Tin Protoporphyrin IX Used in Control of Heme Metabolism in Humans Effectively Inhibits HIV-1 Infection

Abstract

Recent observations indicated that several porphyrins bound to the V3 loop of the envelope glycoprotein gp120 of the human immunodeficiency virus type 1 (HIV-1) and inhibited infection of cells by HIV-1. The tin derivative of protoporphyrin IX (Sn-PTP-IX) has already been used clinically in humans to suppress hyperbilirubinemia. It was therefore of interest to determine whether Sn-PTP-IX has anti-HIV-1 activity. It is demonstrated here that Sn-PTP-IX effectively inhibited infection by several HIV-1 isolates (HIB, MN, RF, SF-2 and two isolates resistant to azidothymidine). This was surprising, since earlier studies indicated that incorporation of other metals into porphyrins markedly decreased their antiviral activity.

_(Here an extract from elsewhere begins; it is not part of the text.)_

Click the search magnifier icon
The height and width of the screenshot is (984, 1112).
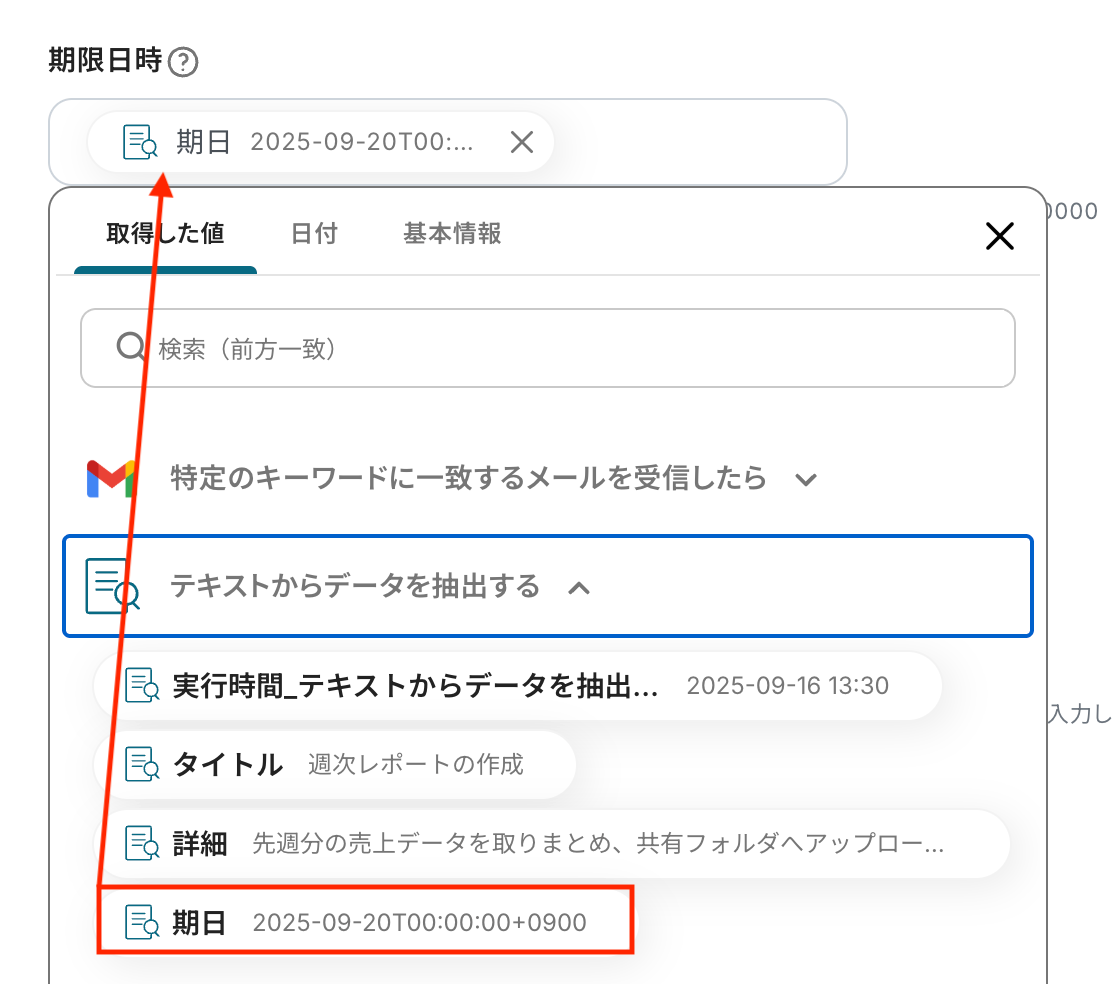tap(131, 347)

Sn-PTP-IX blocked the binding to gp120 of anti-V3-loop-specific antibodies and of monoclonal antibodies specific for the CD4 binding site on gp120. The latter effect appeared to be allosteric and was not observed with a deletion mutant of gp 120 lacking the V3 loop sequence. This suggests that Sn-PTP-IX binds to the V3 loop and distorts the native conformation of the HIV-1 envelope, thereby preventing infection. These results merit the consideration of Sn-PTP-IX as a prophylactic and chemotherapeutic agent against HIV-1.